Upcoming Worcester School Committee Meeting, January 17


  1. Several members have filed items on school security. These are all going to administration and will be considered at the next meeting (on February 7) in executive session.

  2. The administration is giving the first round of information on this coming year’s budget. The presentation is not yet posted but will be online soon.

    Enrollment numbers for 2012-13 are available here.

    This gives the full breakdown of how many kids are in the Worcester Public Schools, how many are in each individual class and classroom, and information by poverty level, ethnicity and race, English learning status, and special education need.

Other Upcoming Meetings

  1. Theater District Meeting: Plans are afoot to transform the southern part of Downtown. The City and the WBDC put together a draft master plan for how to develop the “Theater District” (the area from the Hanover Theatre to the library, and the Mid Town Mall). If done right, this is a great opportunity to right past wrongs and make that part of downtown work as part of a greater urban core.

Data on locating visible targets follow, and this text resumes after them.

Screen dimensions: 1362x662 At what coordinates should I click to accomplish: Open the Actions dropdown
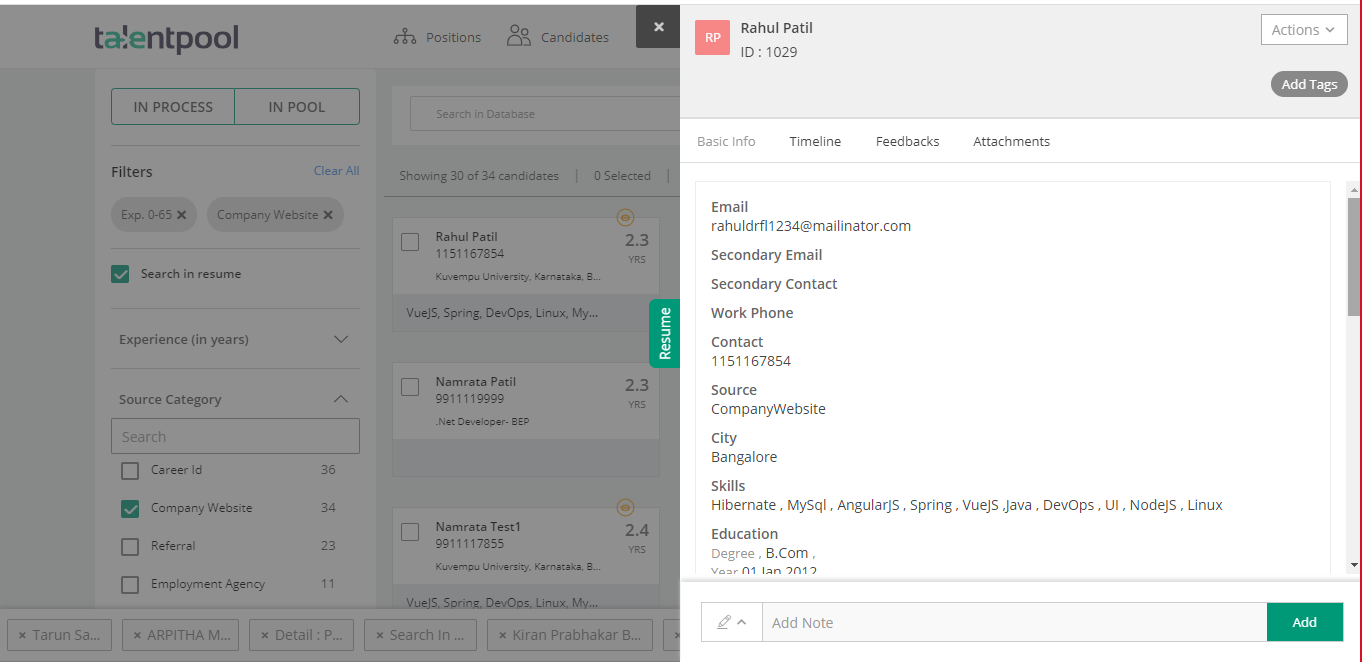click(1303, 29)
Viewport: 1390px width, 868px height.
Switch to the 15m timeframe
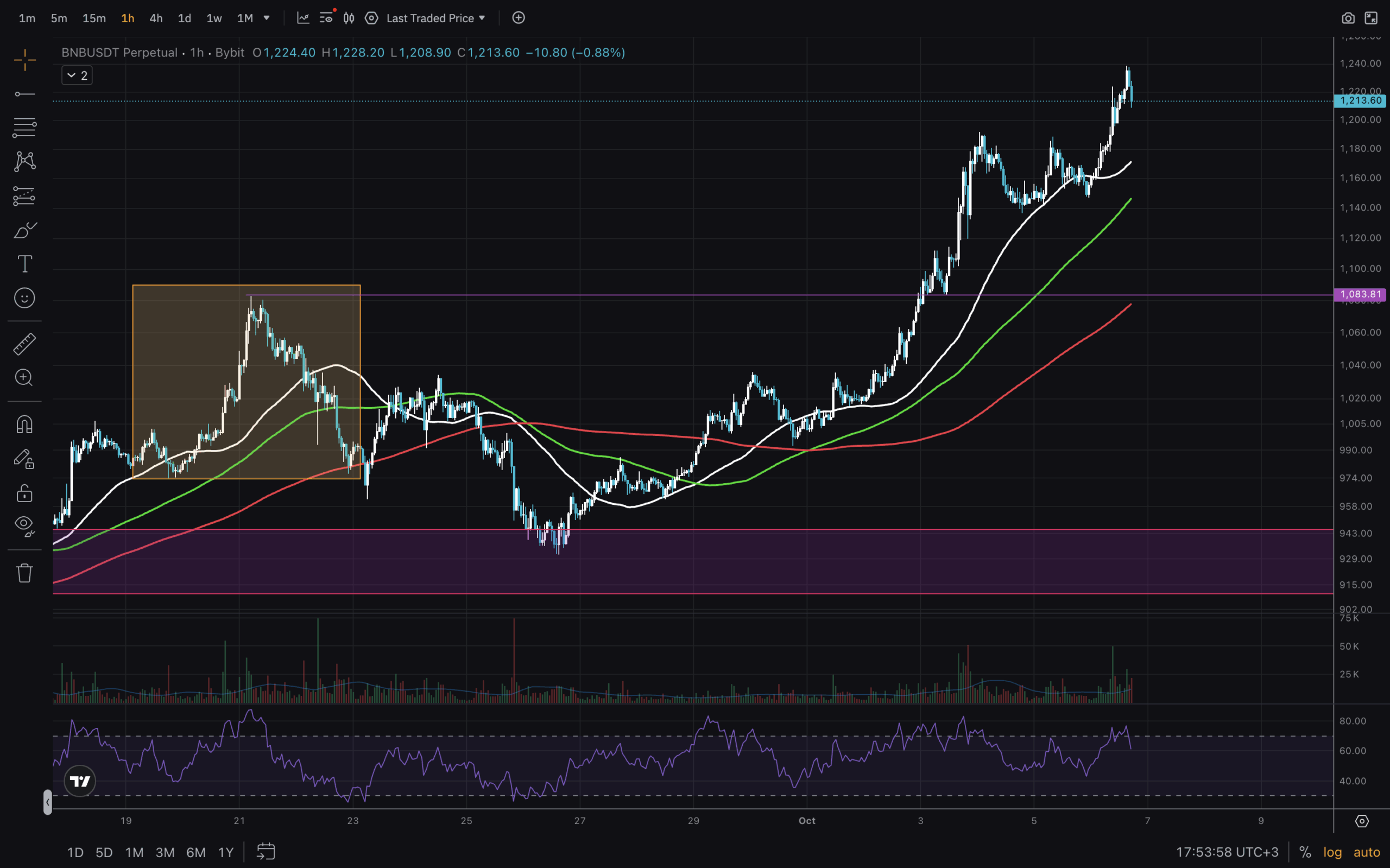(93, 18)
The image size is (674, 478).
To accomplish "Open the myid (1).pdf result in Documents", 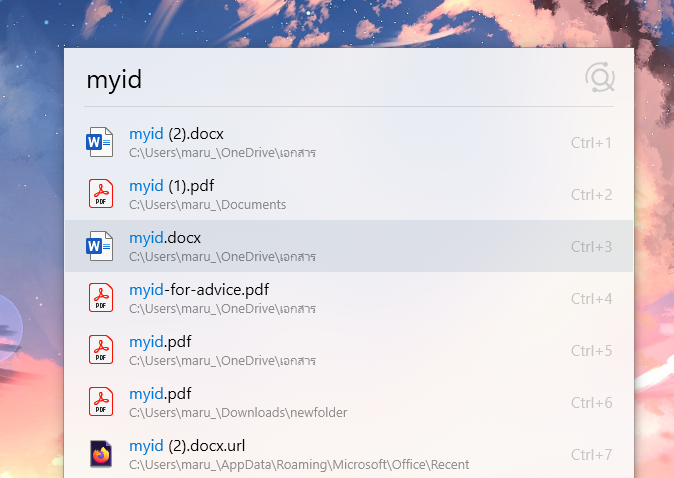I will coord(349,194).
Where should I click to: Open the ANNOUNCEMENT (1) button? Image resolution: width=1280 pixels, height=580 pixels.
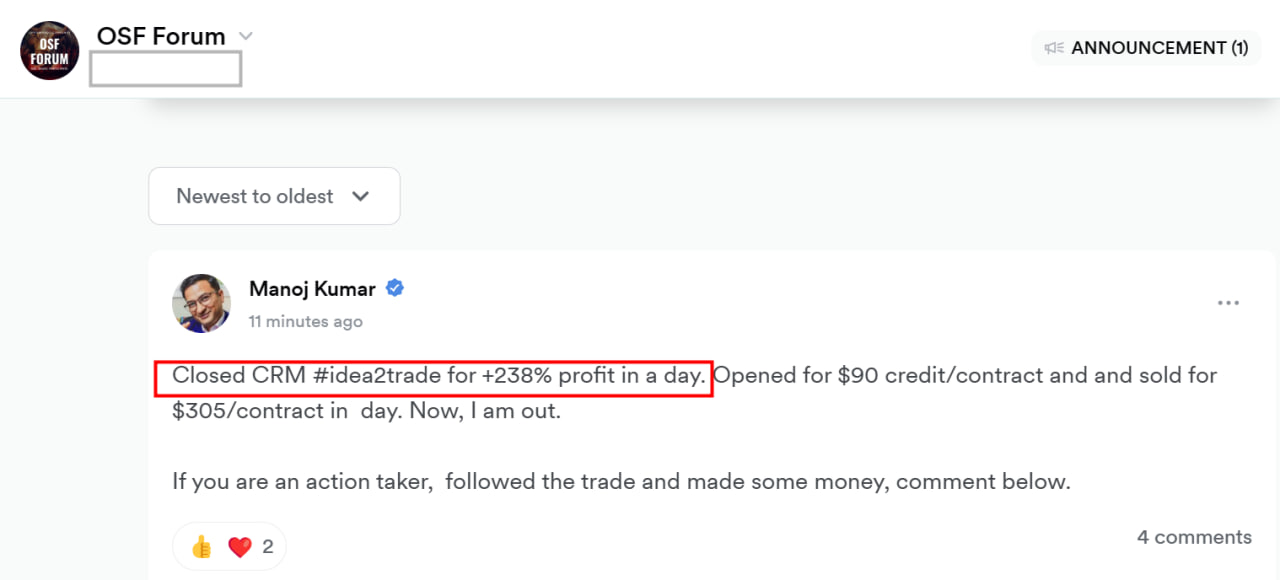tap(1146, 48)
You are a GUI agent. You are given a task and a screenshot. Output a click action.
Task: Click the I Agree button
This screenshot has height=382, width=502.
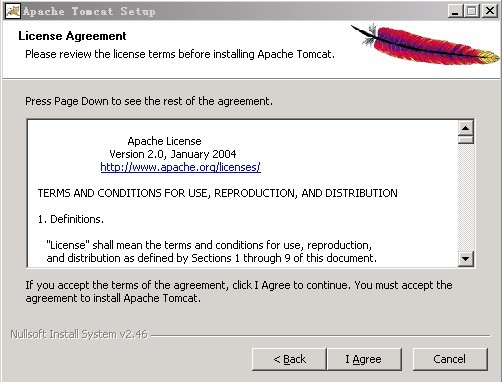click(x=364, y=359)
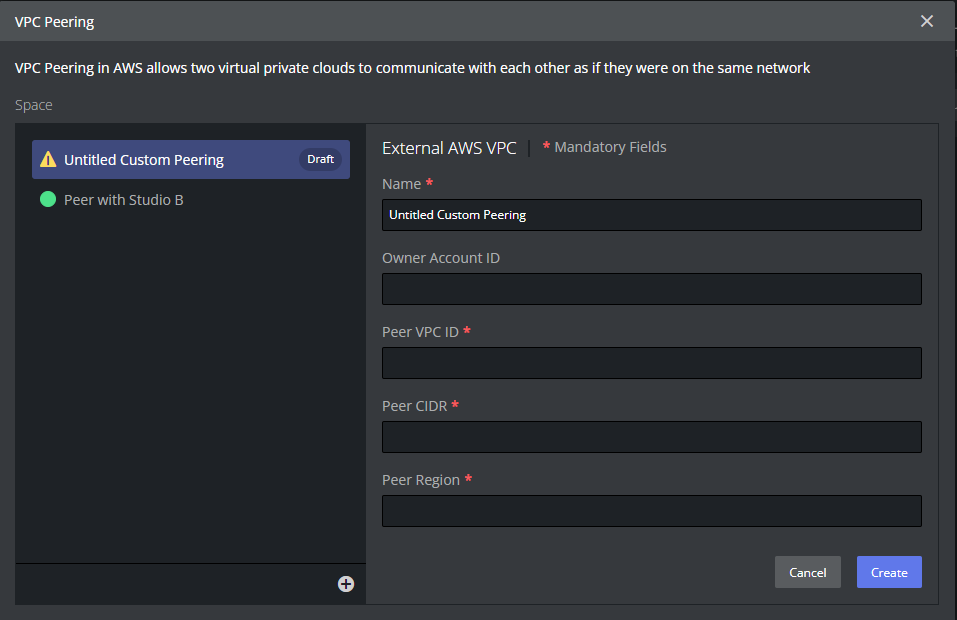Click the green status dot icon
The width and height of the screenshot is (957, 620).
[48, 200]
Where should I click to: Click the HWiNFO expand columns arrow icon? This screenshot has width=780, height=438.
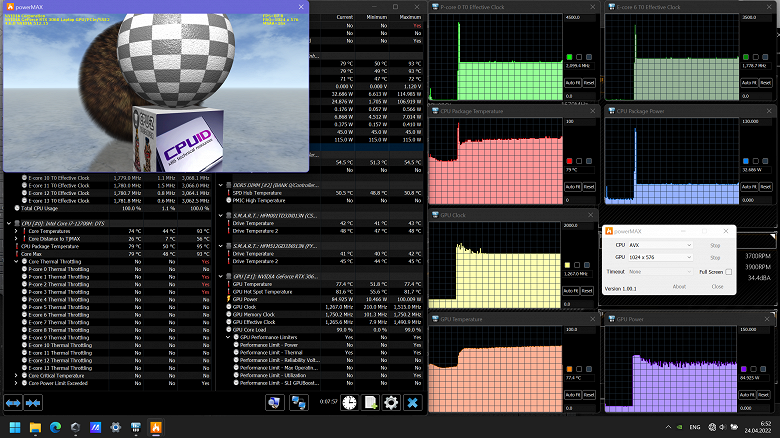coord(13,403)
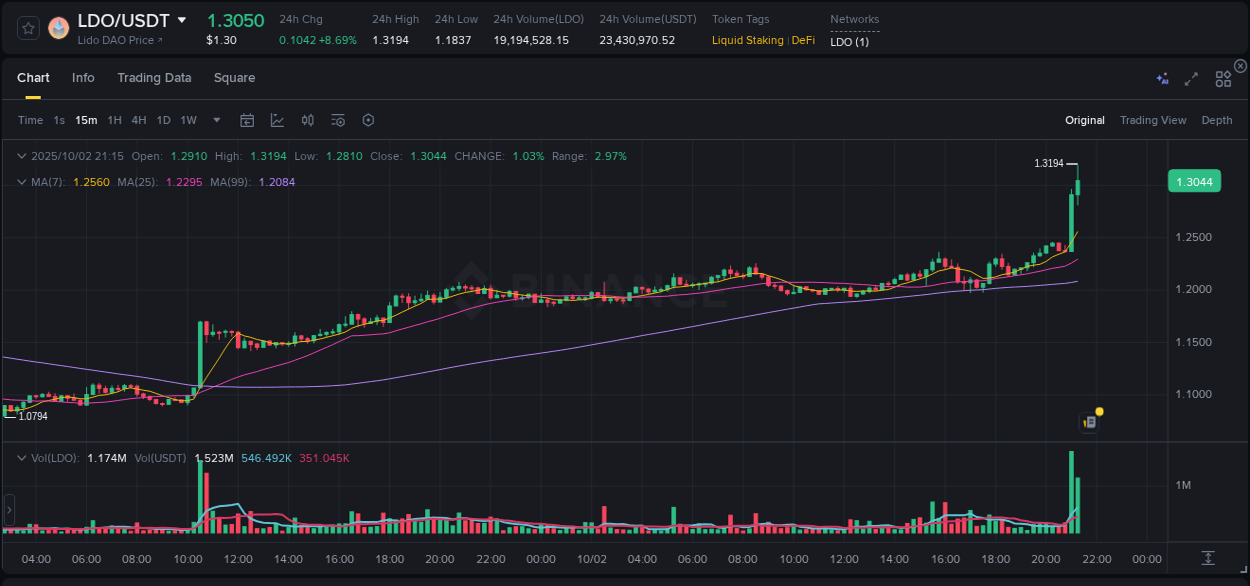This screenshot has width=1250, height=586.
Task: Open the Info tab
Action: [x=83, y=77]
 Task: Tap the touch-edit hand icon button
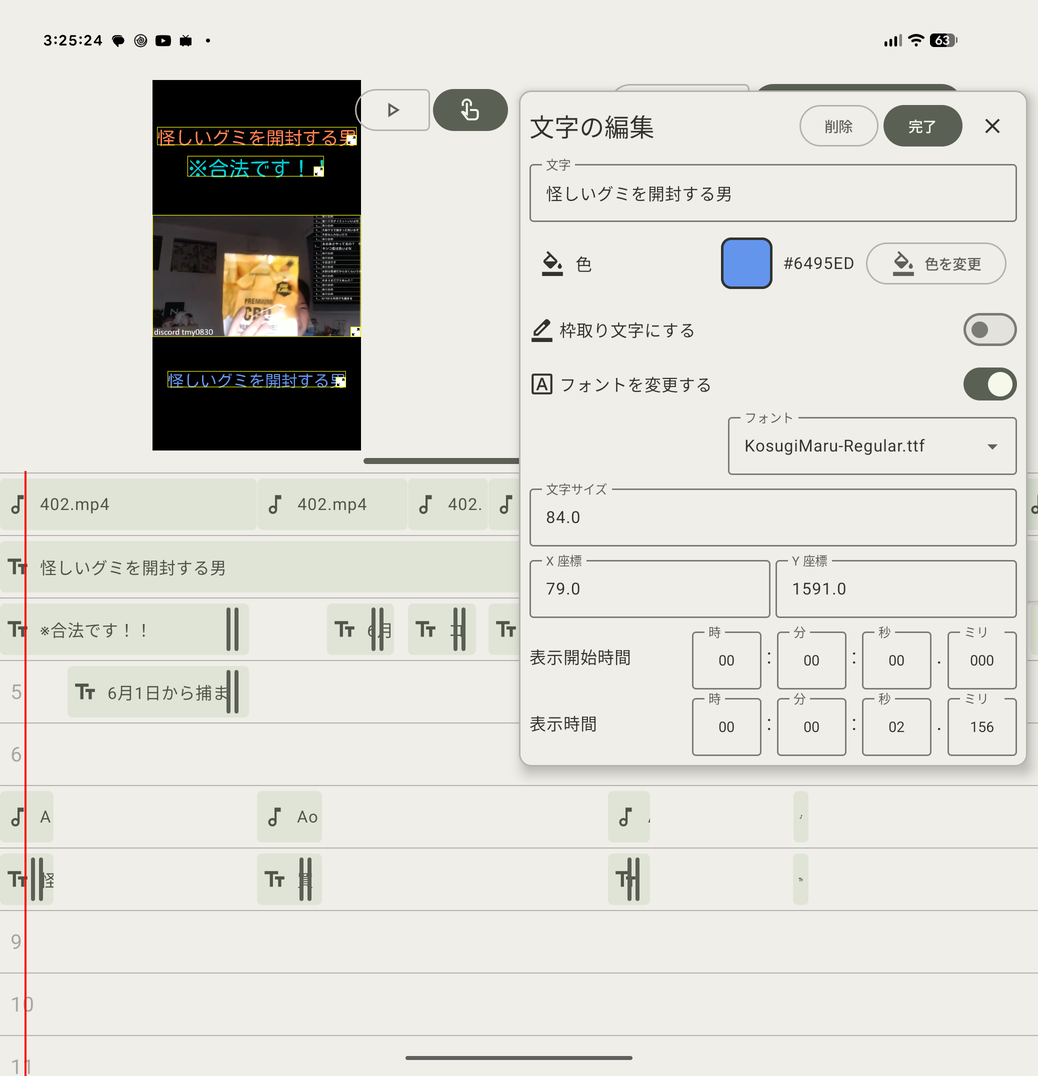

    A Community Discussion of the proposed master plan will be held on Wednesday, January 23, from 5:30-7:30 p.m. at The Hanover Theatre.

City Council Recap, January 15 meeting

  1. Medical Marijuana: Konnie Lukes does not want medical marijuana dispensaries in Worcester. She had a couple items on the agenda raising these concerns. The Council “filed” (ignored) one of these and tabled the other. They would like the state DPH to come to Worcester and have a hearing. Russell wants a report on where dispensaries would fit in the city’s table of zoning uses.

  2. Rebooting the Worcester Redevelopment Authority: Council has asked the Manager for a report on this, which will be considered by the Economic Development Committee when it comes out. The private Worcester Business Redevelopment Corporation (backers of the downtown mall among many other projects) is getting lots of press these days over their dream of replacing the library parking lot with a hockey rink, but the WRA is especially interesting because of the eminent domain powers of city government.

  3. Anti-panhandling Plan #3: This passed, with Rivera and O’Brien voting no and Germain absent. Some of the proposed ordinances involve traffic safety, some involve aggressive behavior, and some involve restrictions on the times and places that you can ask for help in Worcester. This third category has generated some controversy, and yet was totally both ignored in the Joint Committee’s discussion and at the City Council meeting. After the Joint Committee meeting one Councilor admitted they hadn’t noticed that part of the proposal; based on the way Councilors explained the ordinance Tuesday, there were probably several who did not know what was in it.

    This vote was to “advertise” the ordinances. What this means is that they have to place advertisements in the Telegram to let the public know that these will become law. The final vote (which is really a formality) is two weeks after the vote to advertise, on the 29th. Usually these ordinances become effective on passage. So that would mean that if the final vote is Tuesday, the 29th, then the 48 hour reconsideration, it would become effective on Friday, February 1st. No word yet on whether the ACLU or another legal group is looking for a way to sue the city over this.


  4. Helping Firefighters with the Anti-Panhandling Aftermath: This passed. Since the anti-panhandling ordinances would apply to everybody, a couple Councilors want to encourage businesses to allow firefighters to solicit donations on private property.

  5. Willis Center Closing Controversy: Councilor Lukes was concerned about whether the (semi-)closed-door meeting the city held last week about the Willis Center closing was legitimate. After explainations from the mayor and others, she withdrew her concerns.

Other Meeting Recap

  1. Library Board Meeting, January 15: they discussed alternatives to replacing the library parking lot with a hockey rink. Liveblog.